### WHAT IS EXPECTED
Copy out all lines of the listing below that hold "avatar".

### DATASET

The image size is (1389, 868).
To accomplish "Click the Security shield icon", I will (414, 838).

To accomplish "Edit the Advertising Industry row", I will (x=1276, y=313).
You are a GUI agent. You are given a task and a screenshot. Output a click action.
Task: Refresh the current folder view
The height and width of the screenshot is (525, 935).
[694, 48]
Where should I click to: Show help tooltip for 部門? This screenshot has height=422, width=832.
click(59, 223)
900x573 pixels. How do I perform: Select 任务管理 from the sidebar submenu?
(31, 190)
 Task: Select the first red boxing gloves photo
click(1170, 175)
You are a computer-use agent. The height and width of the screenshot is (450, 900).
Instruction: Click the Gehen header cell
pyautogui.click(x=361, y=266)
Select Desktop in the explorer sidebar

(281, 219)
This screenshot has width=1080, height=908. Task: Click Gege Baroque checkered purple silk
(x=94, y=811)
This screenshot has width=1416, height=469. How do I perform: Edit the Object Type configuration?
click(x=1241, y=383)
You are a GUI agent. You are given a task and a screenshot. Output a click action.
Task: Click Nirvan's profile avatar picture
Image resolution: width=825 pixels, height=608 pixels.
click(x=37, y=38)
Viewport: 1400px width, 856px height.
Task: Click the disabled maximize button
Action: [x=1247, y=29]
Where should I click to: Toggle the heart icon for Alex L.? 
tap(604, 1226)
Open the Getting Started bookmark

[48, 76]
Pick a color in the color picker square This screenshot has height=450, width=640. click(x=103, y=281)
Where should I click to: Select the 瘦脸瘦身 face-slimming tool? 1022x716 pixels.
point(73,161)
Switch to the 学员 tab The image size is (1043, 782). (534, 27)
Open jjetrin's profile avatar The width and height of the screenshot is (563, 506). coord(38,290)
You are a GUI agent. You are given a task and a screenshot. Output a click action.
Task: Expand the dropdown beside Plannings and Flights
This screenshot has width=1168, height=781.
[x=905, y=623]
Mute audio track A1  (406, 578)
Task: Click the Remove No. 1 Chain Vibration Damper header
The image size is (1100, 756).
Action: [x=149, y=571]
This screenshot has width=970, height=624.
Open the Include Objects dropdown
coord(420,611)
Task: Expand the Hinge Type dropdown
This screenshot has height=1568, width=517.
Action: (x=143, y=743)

### TASK OUTPUT
Task: Click Nirvan's profile avatar picture
Open jjetrin's profile avatar The width and height of the screenshot is (563, 506). coord(38,290)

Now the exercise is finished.